Shared ground
Job is asking for a hearing with God that he can actually endure. The text is explicit about two conditions: (1) God should withdraw his “hand” (the pressure Job feels), and (2) God should not let divine “dread/terror” overwhelm him into fear (afraid). If those conditions are met, Job says he will not “hide” from God’s face.
The passage also clearly pictures a fair exchange as mutual responsiveness: either God initiates (“call”) and Job answers, or Job speaks and God replies. The goal is real speech rather than silence forced by pain or intimidation.
Where interpretation differs
Some readers take “your hand” as God’s direct striking of Job (illness, losses, or ongoing affliction). Others read it more generally as God’s heavy pressure in Job’s experience, without specifying the mechanism.
“Your terror” can be taken as reverent awe that becomes overwhelming, or as paralyzing intimidation that keeps Job from speaking. The wording supports fear that stops speech, but people differ on whether that fear is mainly “holy awe” or “threat-like dread.”
Why the disagreement exists
The key phrases are metaphorical and broad (“hand,” “terror,” “hide from your face,” “call”), and the text does not pin them to one concrete scenario. Because Job speaks from inside suffering, interpreters weigh differently whether he is describing bodily pain, social ruin, spiritual distress, or all of these at once.
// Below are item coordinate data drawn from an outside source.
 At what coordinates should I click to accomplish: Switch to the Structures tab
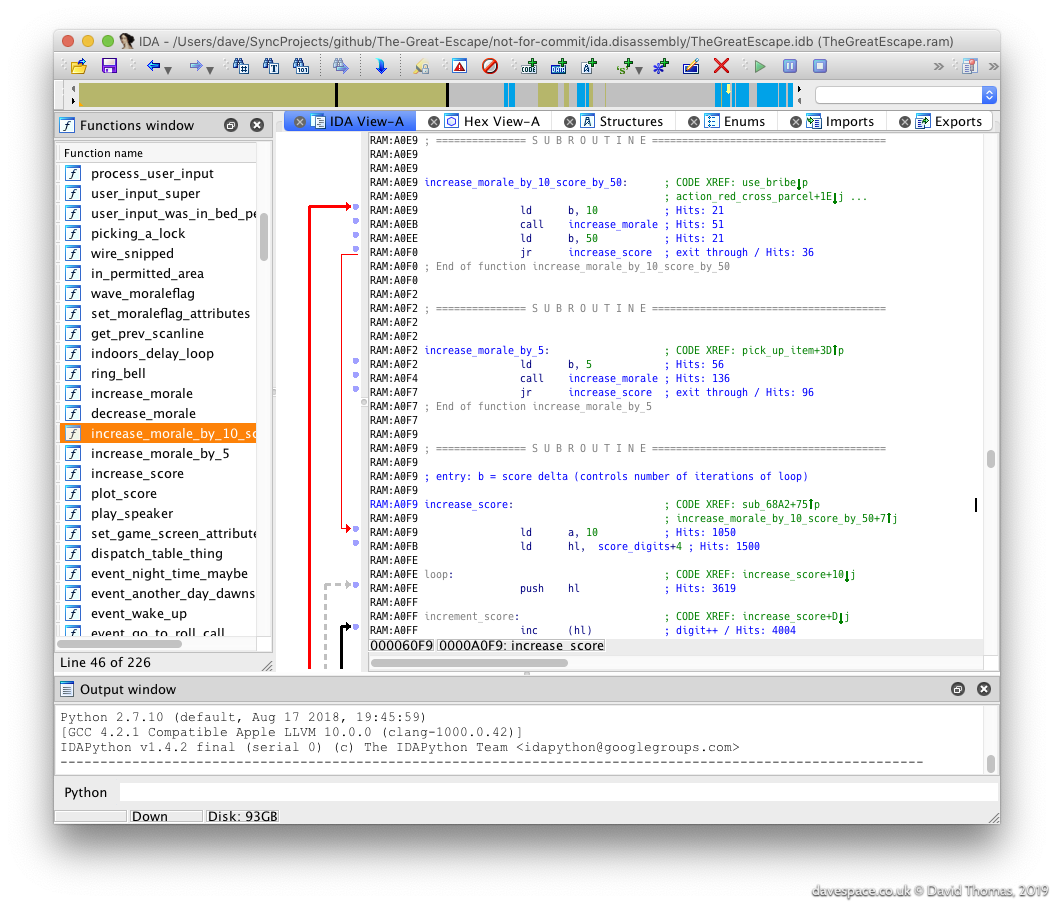630,121
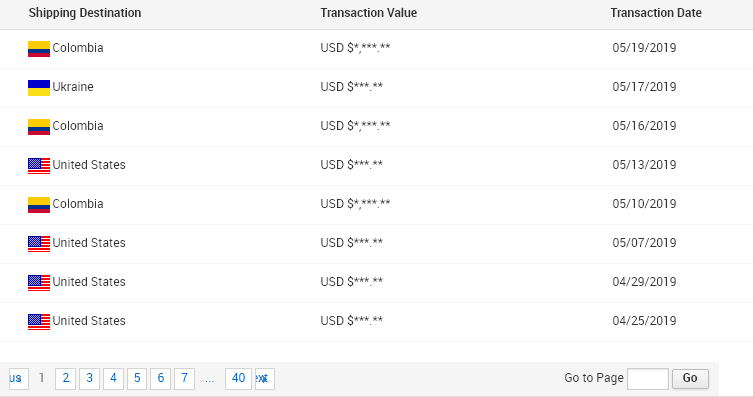Click the Previous page button
The image size is (753, 397).
point(19,379)

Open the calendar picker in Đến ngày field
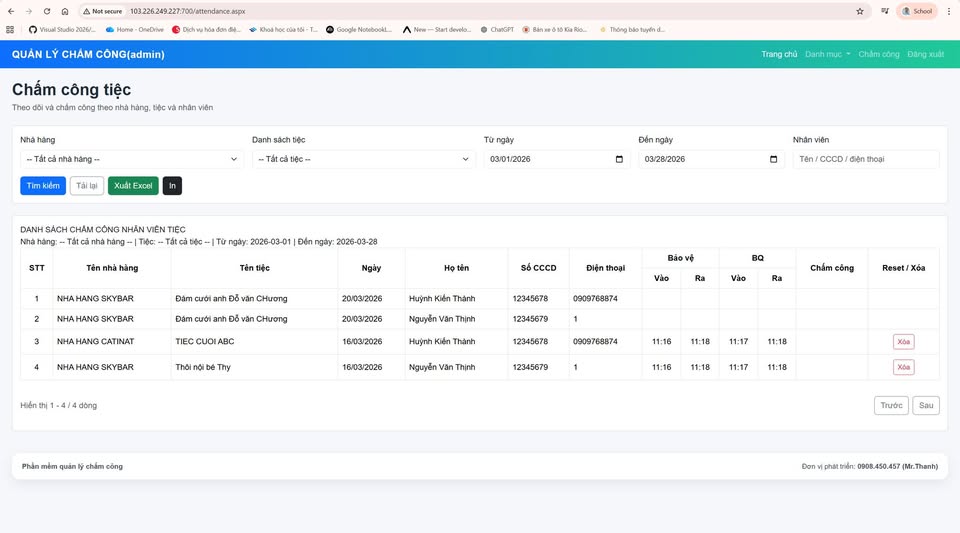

What this passage clearly contributes
Anchored to the text’s claims: Job believes a genuine hearing with God requires restraint of overwhelming power (withdrawn “hand”) and removal of speech-stopping fear (“terror”). He also assumes that a fair hearing includes turn-taking—either God speaks first and Job answers, or Job speaks first and God answers. The passage contributes a picture of justice as something that includes conditions for speech and a format where both parties respond, even when one party is immeasurably stronger (Job 13:3).